## Exercise instructions
What is the number of lines in the records below holding the string "computer"? Reply with it and nothing else.

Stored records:
------------------------------------------------------------
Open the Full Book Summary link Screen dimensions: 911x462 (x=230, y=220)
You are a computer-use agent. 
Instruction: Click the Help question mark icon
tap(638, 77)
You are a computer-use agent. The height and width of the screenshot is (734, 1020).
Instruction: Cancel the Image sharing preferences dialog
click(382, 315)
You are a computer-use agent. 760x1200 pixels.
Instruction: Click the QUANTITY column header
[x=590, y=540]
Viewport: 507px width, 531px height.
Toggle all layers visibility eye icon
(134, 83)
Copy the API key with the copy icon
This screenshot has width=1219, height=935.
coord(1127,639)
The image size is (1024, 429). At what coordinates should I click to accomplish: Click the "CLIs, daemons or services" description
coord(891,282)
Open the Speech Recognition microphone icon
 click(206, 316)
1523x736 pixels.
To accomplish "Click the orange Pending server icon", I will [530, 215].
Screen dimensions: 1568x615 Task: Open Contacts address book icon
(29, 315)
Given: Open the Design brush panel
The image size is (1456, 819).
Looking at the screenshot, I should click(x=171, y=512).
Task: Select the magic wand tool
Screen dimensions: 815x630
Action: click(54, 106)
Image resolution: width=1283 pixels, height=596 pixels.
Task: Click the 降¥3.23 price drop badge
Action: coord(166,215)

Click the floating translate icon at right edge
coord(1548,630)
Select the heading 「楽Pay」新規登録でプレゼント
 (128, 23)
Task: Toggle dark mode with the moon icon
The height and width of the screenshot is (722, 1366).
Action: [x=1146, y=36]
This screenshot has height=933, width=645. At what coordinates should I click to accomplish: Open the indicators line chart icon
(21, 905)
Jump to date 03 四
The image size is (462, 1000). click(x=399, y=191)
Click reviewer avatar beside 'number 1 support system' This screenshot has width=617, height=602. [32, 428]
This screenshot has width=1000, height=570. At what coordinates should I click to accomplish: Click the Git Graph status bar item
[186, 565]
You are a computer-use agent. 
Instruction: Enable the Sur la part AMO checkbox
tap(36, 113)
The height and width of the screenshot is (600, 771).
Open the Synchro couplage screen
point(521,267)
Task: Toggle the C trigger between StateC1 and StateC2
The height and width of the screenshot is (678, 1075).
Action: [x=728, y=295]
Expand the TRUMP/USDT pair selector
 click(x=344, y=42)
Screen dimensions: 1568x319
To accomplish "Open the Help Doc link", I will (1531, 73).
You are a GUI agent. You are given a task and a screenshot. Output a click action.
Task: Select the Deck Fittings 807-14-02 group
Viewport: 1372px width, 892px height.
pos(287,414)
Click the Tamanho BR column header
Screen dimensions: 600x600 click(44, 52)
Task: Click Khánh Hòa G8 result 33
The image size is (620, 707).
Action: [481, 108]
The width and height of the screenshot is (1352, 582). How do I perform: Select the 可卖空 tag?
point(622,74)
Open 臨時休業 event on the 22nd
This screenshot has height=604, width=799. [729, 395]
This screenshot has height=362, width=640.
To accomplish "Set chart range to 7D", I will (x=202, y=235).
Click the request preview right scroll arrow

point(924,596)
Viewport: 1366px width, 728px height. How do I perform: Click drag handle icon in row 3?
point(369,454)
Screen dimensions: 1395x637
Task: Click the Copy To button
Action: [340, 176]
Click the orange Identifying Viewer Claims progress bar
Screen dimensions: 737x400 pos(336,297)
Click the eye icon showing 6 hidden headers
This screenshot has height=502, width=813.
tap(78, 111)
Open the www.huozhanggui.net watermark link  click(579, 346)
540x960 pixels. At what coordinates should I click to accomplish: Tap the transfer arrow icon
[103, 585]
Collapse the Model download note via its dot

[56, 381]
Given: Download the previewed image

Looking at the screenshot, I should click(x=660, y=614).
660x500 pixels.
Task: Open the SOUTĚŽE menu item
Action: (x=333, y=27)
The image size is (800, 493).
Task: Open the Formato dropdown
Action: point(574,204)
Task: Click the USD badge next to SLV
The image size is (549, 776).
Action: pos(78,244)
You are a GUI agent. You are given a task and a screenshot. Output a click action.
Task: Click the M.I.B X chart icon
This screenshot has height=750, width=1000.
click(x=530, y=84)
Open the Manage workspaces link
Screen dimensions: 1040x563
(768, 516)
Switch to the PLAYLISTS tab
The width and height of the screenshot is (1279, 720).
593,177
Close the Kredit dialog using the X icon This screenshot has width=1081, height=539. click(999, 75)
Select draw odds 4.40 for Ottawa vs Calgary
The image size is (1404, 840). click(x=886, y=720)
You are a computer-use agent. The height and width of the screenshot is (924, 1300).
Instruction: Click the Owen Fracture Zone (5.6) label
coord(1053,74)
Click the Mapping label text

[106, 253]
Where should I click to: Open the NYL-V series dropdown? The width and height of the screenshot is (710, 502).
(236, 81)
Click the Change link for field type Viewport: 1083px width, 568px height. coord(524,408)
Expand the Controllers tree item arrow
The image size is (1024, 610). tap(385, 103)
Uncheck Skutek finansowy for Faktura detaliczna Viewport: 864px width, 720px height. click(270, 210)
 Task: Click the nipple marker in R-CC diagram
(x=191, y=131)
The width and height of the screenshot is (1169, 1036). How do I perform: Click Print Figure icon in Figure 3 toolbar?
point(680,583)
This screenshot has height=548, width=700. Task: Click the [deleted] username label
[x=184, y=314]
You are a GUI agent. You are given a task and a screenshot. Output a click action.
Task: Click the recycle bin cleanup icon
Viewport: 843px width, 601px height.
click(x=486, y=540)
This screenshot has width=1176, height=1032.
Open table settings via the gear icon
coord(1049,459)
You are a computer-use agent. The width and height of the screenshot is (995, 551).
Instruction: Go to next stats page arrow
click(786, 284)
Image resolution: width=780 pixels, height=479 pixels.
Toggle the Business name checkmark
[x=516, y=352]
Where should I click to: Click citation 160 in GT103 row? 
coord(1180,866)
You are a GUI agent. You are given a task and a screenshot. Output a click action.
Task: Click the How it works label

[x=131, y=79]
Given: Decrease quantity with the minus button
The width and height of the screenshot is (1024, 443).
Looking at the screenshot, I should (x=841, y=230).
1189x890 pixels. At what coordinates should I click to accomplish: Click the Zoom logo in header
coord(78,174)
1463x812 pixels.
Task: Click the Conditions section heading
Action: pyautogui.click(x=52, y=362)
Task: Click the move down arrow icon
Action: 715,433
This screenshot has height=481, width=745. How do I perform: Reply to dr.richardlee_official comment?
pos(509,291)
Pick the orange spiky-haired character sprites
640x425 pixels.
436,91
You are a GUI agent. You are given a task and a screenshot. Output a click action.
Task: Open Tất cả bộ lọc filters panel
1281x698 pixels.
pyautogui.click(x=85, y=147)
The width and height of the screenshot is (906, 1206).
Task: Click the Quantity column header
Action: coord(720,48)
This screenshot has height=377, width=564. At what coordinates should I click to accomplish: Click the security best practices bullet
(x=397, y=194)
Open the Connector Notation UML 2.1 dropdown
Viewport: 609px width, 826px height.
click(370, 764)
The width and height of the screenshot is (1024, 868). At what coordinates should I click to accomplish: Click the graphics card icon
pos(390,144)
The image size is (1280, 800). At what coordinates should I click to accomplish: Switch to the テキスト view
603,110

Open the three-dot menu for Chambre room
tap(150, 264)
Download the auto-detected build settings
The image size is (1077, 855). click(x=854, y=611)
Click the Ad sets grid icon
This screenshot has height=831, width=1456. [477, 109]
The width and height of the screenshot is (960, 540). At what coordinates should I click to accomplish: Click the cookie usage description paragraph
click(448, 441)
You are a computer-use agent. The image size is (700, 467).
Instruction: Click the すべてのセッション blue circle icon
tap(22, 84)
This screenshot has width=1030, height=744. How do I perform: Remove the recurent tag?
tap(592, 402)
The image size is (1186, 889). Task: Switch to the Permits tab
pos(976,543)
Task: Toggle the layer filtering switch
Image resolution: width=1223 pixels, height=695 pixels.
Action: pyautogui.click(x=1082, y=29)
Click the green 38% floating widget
------------------------------------------------------------
## Response to this exercise
7